=== EXERCISE INPUTS ===

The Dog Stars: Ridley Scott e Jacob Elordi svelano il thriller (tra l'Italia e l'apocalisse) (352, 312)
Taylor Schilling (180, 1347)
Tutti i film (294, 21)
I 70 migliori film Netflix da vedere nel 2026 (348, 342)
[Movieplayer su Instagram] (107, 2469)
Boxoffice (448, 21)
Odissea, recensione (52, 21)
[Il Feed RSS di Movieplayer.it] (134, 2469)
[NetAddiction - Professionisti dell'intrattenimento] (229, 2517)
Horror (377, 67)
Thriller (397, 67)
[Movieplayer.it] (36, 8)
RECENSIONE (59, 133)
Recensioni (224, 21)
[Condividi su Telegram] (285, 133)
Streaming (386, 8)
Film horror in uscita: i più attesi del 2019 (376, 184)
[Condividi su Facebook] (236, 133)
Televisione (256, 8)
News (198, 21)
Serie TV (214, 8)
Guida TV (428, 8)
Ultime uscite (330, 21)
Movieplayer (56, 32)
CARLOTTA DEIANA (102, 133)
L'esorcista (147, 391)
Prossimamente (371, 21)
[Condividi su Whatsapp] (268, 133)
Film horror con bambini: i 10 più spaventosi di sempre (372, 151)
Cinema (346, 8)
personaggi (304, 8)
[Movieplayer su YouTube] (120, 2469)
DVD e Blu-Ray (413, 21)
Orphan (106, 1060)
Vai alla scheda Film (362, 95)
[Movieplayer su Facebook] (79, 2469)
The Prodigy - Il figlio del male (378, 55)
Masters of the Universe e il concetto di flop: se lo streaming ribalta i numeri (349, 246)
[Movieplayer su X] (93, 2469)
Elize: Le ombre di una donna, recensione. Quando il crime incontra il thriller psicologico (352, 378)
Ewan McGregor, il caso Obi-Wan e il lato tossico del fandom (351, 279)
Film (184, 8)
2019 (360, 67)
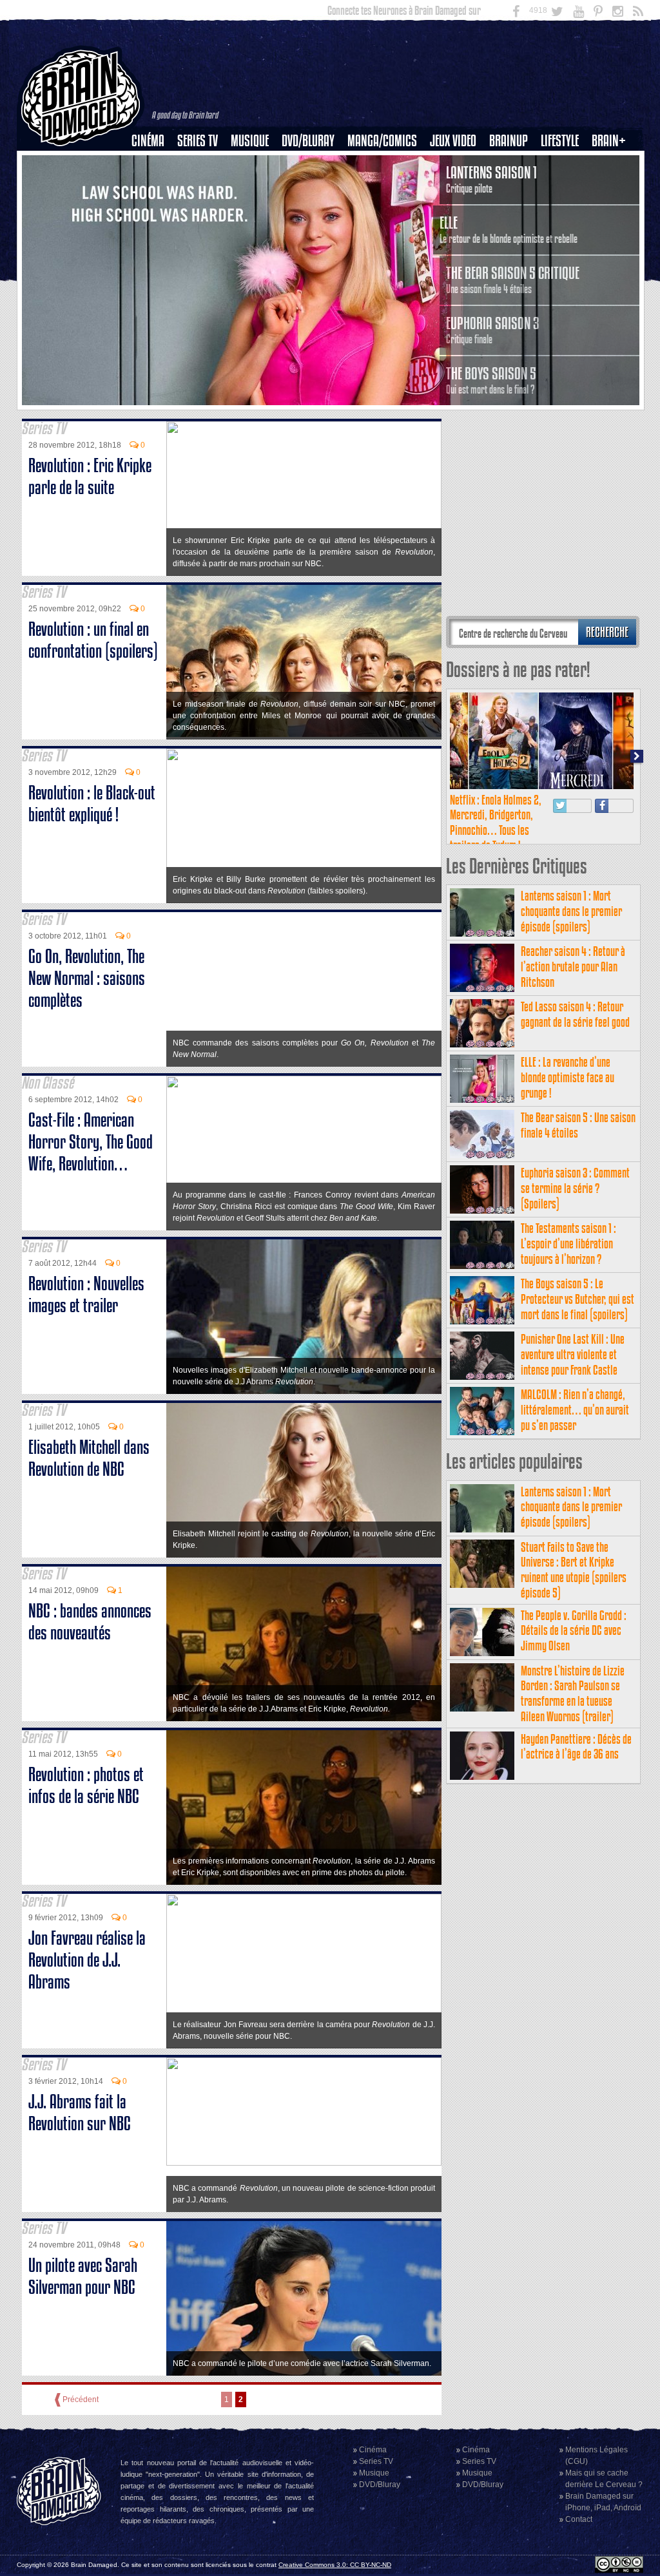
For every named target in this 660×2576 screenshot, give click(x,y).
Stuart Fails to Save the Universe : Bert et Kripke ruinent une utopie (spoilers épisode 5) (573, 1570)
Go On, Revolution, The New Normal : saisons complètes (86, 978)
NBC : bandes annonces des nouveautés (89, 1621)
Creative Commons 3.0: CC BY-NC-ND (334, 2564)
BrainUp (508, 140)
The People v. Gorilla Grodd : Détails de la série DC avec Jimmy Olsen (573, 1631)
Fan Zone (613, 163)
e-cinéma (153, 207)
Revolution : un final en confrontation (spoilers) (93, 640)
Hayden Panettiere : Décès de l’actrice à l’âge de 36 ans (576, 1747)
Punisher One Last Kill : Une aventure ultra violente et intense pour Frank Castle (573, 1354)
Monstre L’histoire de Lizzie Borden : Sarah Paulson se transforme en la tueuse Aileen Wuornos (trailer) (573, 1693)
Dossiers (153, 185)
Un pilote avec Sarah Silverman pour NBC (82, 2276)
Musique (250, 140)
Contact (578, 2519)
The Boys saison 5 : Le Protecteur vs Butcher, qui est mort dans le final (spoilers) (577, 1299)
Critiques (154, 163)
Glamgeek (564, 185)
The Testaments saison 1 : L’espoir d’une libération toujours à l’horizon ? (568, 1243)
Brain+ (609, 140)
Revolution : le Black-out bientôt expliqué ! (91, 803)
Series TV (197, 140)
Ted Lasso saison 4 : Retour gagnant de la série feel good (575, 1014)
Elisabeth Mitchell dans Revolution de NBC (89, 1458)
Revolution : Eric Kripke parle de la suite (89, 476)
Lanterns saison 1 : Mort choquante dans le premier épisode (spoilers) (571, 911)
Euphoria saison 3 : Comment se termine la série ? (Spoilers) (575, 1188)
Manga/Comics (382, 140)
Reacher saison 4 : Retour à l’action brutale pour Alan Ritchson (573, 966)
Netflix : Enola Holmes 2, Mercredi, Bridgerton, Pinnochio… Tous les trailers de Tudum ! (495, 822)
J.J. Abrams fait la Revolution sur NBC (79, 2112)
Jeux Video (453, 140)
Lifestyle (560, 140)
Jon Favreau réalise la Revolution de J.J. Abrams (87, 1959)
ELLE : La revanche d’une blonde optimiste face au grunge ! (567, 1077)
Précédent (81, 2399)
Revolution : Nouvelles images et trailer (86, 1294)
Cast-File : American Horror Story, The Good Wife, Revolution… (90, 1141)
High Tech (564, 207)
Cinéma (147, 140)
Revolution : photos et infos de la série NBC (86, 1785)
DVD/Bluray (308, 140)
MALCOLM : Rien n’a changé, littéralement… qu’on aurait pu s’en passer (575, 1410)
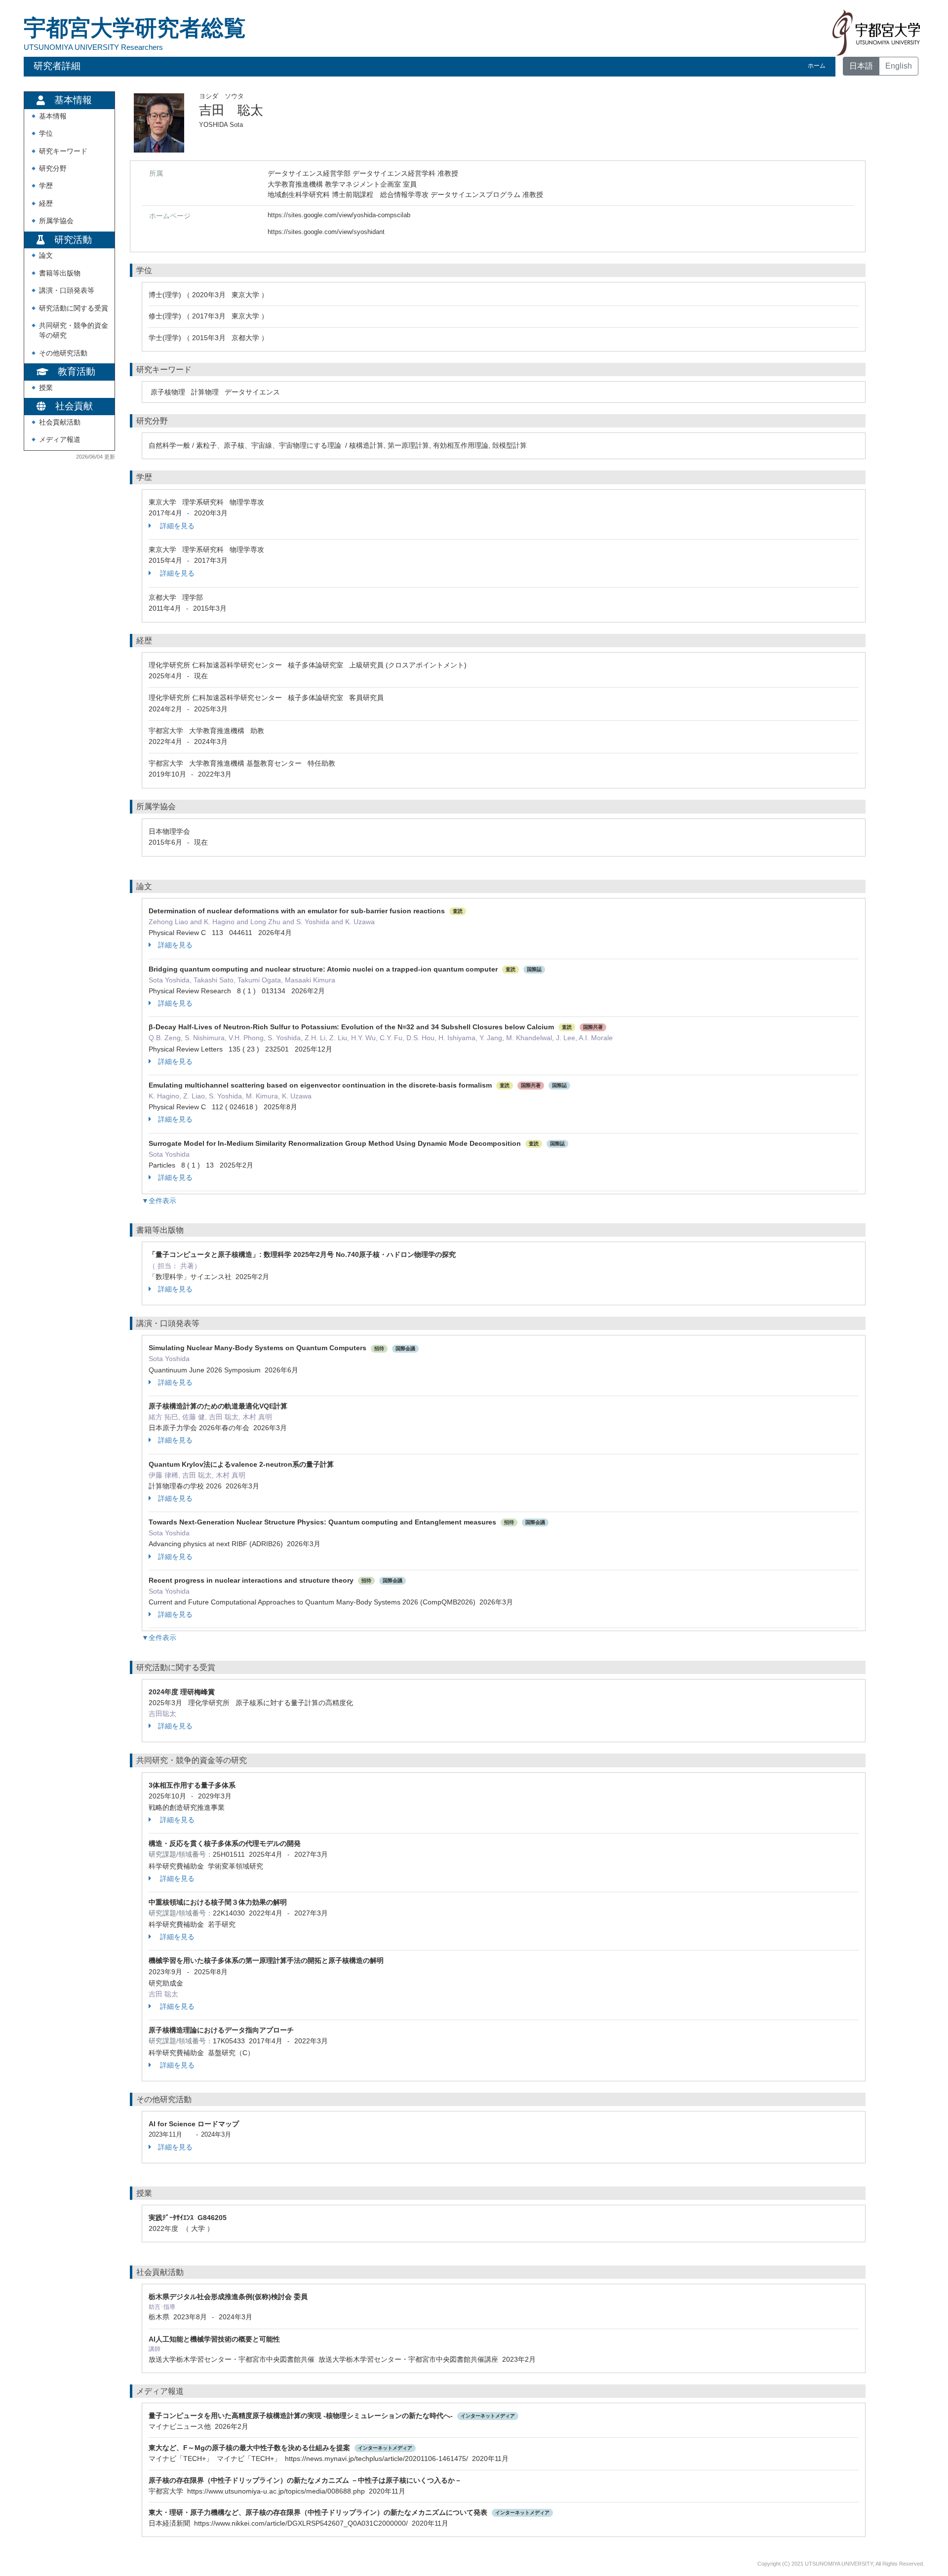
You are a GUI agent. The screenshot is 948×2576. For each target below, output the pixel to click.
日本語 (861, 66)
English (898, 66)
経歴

===

» DIRECTIONS FOR THIS TASK:
Please transcribe exactly the part of the records that opens with the line containing "[Movieplayer su X] (93, 2469)" and closes with the line containing "Monstre L’histoire de", both ends included, and leave out the pictures.

» SOLUTION TO THE EXERCISE:
[Movieplayer su X] (93, 2469)
Elize: Le ombre di una donna, recensione. Quando il crime incontra il thriller psicologico (352, 378)
Ewan McGregor, il caso Obi-Wan e il lato tossico del fandom (351, 279)
Film (184, 8)
2019 (360, 67)
For every named target in this 660×2576 screenshot, give click(x,y).
Stuart Fails to Save the Universe : Bert et Kripke ruinent une utopie (spoilers épisode 5) (573, 1570)
Go On, Revolution, The New Normal : saisons complètes (86, 978)
NBC : bandes annonces des nouveautés (89, 1621)
Creative Commons 3.0: CC BY-NC-ND (334, 2564)
BrainUp (508, 140)
The People v. Gorilla Grodd : Détails de la série DC avec Jimmy Olsen (573, 1631)
Fan Zone (613, 163)
e-cinéma (153, 207)
Revolution : un final en confrontation (spoilers) (93, 640)
Hayden Panettiere : Décès de l’actrice à l’âge de 36 ans (576, 1747)
Punisher One Last Kill : Une aventure ultra violente et intense pour Frank Castle (573, 1354)
Monstre L’histoire de Lizzie Borden : Sarah Paulson se transforme en la tueuse Aileen Wuornos (trailer) (573, 1693)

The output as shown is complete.